#### About this exercise:
Take each line in the entries below that holds "will" and show it.

Records from a data source
------------

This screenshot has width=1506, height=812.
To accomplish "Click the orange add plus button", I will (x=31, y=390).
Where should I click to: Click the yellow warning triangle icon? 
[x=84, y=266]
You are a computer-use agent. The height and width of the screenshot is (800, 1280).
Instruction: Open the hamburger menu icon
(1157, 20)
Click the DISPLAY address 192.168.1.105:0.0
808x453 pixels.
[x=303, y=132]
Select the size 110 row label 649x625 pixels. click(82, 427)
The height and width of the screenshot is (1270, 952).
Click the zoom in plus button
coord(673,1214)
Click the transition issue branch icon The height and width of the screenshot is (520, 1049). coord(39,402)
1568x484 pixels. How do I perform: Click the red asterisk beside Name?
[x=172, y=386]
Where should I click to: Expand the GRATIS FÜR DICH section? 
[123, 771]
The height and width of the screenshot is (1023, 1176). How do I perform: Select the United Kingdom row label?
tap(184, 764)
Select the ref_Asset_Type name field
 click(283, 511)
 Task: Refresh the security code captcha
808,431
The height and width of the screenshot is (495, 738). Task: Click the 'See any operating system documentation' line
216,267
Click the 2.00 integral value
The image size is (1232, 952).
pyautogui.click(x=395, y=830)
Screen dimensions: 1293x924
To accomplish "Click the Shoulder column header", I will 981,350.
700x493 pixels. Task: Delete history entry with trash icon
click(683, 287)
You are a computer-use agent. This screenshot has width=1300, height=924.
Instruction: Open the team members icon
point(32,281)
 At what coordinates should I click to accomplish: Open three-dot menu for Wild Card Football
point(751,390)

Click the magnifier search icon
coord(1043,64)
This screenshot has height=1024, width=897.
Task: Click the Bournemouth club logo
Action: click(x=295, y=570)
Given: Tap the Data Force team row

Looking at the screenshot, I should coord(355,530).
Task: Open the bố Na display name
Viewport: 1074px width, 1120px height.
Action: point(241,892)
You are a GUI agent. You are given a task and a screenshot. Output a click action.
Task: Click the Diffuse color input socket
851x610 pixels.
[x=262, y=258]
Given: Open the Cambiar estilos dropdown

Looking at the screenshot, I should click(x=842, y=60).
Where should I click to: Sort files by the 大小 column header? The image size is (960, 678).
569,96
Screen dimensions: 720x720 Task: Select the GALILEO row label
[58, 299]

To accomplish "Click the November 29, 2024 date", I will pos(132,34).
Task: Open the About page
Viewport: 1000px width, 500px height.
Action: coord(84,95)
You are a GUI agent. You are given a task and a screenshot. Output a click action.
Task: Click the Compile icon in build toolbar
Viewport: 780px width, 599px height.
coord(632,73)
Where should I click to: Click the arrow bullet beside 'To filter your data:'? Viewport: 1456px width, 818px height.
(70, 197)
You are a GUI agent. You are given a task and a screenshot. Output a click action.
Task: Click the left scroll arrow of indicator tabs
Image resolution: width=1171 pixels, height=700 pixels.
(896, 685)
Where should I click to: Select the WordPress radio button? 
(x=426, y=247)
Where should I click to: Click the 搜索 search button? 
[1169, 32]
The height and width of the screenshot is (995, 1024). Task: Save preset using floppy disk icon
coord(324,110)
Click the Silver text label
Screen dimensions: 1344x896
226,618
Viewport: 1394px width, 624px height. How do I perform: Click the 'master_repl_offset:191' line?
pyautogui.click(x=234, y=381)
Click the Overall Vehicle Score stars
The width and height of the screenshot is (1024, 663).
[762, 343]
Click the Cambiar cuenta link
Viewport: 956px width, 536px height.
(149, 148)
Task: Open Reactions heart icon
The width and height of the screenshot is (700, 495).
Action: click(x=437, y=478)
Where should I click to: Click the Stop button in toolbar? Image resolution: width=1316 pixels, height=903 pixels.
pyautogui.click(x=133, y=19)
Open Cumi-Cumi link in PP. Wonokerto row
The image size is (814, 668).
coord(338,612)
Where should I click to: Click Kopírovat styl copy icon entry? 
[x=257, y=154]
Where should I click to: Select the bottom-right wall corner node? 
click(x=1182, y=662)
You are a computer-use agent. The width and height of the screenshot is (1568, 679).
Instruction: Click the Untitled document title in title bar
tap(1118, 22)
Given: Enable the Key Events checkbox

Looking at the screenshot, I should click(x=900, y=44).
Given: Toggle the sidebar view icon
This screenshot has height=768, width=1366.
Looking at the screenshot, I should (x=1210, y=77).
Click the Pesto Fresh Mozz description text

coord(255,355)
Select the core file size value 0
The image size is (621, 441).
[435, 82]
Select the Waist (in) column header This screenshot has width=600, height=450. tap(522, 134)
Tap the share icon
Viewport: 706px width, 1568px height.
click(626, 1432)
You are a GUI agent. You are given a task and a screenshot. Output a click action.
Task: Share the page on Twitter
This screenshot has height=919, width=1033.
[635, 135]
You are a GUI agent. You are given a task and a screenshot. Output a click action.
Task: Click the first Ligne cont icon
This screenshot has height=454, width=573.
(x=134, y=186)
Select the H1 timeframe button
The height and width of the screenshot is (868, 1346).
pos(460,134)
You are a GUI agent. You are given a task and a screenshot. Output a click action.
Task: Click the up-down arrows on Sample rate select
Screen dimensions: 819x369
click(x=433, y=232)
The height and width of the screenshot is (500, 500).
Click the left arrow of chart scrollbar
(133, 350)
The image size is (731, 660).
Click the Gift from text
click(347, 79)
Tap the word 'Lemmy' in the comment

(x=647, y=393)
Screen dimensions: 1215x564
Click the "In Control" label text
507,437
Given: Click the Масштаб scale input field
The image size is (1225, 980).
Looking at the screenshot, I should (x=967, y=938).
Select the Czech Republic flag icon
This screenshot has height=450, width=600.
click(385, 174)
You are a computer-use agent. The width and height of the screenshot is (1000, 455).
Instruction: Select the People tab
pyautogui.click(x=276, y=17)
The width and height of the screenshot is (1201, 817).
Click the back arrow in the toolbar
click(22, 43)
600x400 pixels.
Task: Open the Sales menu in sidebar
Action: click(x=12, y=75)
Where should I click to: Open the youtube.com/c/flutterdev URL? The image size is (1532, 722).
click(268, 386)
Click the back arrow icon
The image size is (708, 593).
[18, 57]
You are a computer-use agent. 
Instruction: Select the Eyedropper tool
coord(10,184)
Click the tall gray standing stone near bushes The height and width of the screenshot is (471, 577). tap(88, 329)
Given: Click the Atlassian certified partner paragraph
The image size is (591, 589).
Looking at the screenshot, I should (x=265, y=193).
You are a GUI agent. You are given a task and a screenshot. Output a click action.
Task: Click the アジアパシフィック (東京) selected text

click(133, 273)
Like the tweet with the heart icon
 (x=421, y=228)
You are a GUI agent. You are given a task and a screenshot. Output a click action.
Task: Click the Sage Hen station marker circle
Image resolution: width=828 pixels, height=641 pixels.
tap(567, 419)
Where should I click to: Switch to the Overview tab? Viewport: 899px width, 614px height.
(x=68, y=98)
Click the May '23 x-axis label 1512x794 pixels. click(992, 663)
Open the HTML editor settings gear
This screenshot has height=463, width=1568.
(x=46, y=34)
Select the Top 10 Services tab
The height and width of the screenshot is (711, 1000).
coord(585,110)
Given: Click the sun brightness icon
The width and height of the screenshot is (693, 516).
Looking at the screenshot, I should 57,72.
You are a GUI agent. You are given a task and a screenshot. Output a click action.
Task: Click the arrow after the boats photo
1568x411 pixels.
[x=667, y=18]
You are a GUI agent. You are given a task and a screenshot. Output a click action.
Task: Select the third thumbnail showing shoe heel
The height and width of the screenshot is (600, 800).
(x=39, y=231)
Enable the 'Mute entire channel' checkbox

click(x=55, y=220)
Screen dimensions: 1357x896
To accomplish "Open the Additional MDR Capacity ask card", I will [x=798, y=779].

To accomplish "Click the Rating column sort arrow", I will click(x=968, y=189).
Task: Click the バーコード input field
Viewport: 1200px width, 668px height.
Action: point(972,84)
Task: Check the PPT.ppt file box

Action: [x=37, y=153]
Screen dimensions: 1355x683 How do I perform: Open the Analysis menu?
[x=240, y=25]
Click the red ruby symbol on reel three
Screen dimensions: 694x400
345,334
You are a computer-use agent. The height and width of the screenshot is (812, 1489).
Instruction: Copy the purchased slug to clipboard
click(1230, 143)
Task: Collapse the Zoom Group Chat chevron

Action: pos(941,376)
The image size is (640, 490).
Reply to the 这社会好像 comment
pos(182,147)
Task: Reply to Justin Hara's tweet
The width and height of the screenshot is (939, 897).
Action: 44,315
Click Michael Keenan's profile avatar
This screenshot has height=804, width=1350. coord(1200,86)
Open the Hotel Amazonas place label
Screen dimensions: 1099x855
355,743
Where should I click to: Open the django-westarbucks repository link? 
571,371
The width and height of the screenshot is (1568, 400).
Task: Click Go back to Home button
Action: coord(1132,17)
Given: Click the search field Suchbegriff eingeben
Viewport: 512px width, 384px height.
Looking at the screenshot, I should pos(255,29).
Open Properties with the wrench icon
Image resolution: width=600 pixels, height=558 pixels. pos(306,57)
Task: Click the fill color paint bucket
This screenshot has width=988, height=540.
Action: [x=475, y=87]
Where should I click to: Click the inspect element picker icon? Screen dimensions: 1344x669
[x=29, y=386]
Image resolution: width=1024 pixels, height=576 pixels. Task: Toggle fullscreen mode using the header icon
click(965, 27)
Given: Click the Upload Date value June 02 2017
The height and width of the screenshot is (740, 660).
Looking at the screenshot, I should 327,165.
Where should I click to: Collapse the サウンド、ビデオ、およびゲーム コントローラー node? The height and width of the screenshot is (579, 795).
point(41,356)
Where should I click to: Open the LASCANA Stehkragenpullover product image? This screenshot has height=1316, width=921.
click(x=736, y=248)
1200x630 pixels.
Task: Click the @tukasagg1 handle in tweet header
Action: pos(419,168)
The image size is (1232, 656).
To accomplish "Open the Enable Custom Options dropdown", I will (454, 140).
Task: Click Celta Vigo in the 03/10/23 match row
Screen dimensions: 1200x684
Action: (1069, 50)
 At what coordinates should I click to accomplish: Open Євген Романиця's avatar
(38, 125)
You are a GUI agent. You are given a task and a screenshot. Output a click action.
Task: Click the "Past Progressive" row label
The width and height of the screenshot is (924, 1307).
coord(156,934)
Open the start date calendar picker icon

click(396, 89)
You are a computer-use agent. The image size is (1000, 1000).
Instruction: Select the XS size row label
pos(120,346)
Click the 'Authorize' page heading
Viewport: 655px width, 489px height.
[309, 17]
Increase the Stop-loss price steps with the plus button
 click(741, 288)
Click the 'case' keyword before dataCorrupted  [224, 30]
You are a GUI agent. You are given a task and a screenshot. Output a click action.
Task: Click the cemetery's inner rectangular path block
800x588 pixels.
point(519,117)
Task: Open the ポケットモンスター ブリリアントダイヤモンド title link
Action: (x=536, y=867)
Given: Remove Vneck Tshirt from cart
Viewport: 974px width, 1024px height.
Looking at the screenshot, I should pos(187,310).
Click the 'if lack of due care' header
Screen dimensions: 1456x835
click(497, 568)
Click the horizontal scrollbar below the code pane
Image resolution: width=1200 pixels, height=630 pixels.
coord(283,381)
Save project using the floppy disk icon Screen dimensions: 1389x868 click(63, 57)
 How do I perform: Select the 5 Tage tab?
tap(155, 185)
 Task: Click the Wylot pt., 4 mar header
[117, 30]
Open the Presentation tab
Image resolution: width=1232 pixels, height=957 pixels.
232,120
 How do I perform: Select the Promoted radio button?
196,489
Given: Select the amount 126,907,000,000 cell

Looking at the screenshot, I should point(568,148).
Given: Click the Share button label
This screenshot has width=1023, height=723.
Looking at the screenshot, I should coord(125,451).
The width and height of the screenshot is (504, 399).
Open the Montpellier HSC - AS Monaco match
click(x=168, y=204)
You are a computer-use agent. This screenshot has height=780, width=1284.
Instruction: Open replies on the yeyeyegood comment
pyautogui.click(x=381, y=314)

------------

#### Finished task:
To accomplish "Click the orange add plus button", I will (x=31, y=390).
To accomplish "Click the Shoulder column header", I will 981,350.
To accomplish "Click the November 29, 2024 date", I will pos(132,34).
To accomplish "Open the Additional MDR Capacity ask card", I will [x=798, y=779].
To accomplish "Click the Rating column sort arrow", I will click(x=968, y=189).
To accomplish "Open the Enable Custom Options dropdown", I will (454, 140).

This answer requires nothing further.